:: Aim ::
Put the entries starting with the line with "This screenshot has width=1399, height=787." and going on through the line with "click(787, 682)" into a JSON list of strings, one string per line, leaving out blank lines.
— begin Records for the exercise —
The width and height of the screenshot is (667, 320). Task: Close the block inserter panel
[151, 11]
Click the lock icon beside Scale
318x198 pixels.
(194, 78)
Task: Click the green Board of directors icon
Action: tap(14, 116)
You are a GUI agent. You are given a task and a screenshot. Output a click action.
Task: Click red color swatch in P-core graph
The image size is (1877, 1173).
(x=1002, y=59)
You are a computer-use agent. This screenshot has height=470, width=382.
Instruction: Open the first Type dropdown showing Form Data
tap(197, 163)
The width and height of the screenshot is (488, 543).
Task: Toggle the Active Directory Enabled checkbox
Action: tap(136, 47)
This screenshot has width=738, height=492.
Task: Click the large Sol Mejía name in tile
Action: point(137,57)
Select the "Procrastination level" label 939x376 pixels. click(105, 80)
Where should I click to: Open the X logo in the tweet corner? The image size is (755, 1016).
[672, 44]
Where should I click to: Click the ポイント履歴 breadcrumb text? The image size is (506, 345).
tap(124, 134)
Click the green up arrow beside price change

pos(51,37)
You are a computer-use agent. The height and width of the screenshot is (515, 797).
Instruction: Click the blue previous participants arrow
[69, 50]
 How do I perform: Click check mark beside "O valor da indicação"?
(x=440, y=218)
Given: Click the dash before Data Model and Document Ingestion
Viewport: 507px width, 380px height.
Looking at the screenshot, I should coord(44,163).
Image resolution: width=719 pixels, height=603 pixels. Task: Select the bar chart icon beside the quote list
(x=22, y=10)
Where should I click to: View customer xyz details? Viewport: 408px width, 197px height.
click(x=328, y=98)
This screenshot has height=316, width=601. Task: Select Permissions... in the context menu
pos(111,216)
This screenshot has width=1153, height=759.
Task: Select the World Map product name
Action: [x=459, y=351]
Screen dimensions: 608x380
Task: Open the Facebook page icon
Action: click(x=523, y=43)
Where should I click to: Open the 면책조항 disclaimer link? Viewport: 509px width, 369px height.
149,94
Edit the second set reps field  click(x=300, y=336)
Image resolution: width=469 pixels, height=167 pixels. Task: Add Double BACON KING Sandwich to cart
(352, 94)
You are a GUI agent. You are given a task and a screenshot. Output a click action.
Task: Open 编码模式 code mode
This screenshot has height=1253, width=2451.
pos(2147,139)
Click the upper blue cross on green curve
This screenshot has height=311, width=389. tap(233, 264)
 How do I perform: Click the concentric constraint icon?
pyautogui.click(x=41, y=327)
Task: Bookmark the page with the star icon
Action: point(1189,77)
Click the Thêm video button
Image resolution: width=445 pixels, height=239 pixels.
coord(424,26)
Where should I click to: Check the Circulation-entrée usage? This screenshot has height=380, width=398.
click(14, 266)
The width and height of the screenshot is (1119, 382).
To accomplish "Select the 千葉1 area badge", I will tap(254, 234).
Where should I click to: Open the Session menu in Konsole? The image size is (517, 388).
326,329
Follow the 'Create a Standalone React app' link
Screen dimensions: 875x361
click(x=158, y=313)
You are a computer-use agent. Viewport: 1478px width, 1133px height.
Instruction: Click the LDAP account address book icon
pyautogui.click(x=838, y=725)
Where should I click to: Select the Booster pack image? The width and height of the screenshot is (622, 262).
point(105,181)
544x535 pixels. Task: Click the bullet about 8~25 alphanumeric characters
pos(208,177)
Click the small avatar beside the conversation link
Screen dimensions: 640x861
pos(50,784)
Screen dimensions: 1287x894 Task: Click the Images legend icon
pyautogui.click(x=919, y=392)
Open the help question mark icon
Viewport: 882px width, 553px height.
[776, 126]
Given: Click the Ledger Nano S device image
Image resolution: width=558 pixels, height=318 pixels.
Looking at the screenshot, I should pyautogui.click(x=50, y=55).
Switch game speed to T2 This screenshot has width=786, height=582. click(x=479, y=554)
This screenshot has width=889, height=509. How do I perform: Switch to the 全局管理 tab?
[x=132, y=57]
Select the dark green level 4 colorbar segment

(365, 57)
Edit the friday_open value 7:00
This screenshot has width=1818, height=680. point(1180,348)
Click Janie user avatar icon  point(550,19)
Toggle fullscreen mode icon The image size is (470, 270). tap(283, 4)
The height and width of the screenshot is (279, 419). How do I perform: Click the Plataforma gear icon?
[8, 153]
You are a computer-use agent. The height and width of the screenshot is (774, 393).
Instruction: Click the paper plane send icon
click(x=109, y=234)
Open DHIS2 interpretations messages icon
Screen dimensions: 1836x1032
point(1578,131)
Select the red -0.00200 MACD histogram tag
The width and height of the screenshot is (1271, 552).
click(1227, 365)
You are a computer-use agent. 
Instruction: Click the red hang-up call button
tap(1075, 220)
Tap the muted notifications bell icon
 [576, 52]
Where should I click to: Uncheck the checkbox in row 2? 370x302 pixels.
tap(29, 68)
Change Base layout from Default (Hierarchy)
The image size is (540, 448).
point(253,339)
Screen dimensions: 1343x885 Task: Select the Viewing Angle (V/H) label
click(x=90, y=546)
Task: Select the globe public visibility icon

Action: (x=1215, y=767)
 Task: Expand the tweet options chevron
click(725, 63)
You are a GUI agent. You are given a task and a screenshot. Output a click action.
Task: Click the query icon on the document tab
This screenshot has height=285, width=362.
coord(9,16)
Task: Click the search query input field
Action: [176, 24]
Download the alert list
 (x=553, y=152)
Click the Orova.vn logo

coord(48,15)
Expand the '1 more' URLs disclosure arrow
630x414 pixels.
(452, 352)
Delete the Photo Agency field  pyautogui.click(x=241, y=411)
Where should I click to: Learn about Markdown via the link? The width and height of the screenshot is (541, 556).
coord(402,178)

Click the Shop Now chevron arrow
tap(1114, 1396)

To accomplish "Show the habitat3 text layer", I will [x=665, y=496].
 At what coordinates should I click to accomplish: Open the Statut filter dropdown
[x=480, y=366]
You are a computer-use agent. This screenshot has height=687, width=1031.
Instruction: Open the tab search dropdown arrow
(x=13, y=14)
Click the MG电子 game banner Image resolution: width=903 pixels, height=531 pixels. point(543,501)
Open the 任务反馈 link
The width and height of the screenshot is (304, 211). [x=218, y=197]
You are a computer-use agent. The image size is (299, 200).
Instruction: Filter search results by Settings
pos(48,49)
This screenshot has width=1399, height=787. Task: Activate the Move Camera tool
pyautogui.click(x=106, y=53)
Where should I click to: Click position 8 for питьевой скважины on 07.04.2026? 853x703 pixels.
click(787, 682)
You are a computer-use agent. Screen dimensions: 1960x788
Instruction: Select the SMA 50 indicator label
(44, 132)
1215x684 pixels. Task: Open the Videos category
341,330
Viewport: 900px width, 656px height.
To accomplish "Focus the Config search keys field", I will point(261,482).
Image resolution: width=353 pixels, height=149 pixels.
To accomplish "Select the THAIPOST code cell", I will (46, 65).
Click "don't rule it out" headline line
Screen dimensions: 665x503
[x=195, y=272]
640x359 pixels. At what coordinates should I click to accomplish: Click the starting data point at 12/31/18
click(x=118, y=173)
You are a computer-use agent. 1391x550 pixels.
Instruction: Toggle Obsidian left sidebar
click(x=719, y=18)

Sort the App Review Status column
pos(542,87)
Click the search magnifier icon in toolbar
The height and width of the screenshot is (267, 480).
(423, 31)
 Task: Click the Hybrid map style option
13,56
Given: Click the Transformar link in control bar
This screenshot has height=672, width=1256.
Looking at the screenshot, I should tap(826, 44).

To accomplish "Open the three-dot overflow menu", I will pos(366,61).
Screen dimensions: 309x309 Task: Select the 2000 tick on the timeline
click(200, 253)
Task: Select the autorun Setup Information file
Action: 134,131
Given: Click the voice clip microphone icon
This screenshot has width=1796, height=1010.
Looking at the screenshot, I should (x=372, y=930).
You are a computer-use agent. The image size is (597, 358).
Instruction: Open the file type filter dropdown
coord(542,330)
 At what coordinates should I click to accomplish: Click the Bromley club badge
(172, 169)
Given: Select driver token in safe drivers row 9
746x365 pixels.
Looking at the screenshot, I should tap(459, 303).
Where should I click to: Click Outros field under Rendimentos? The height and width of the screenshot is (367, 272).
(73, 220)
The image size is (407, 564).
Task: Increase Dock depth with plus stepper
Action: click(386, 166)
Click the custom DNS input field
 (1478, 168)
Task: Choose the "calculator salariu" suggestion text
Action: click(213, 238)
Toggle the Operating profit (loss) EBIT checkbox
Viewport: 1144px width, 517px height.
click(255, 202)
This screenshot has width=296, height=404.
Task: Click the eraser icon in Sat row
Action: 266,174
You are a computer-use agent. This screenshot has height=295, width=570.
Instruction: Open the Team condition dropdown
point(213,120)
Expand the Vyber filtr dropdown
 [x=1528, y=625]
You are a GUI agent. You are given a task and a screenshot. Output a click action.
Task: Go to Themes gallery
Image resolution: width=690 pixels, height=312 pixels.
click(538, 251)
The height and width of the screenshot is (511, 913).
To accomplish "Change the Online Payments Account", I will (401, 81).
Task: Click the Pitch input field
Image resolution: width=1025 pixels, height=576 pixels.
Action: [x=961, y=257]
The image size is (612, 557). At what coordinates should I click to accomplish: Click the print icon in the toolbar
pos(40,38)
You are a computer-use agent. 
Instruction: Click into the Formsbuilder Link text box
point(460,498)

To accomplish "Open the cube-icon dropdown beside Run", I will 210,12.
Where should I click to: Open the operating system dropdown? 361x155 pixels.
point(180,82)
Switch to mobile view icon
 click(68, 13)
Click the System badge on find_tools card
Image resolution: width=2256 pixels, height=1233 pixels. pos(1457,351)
— end Records for the exercise —
:: Output for this task ::
[
  "This screenshot has width=1399, height=787. Task: Activate the Move Camera tool",
  "pyautogui.click(x=106, y=53)",
  "Where should I click to: Click position 8 for питьевой скважины on 07.04.2026? 853x703 pixels.",
  "click(787, 682)"
]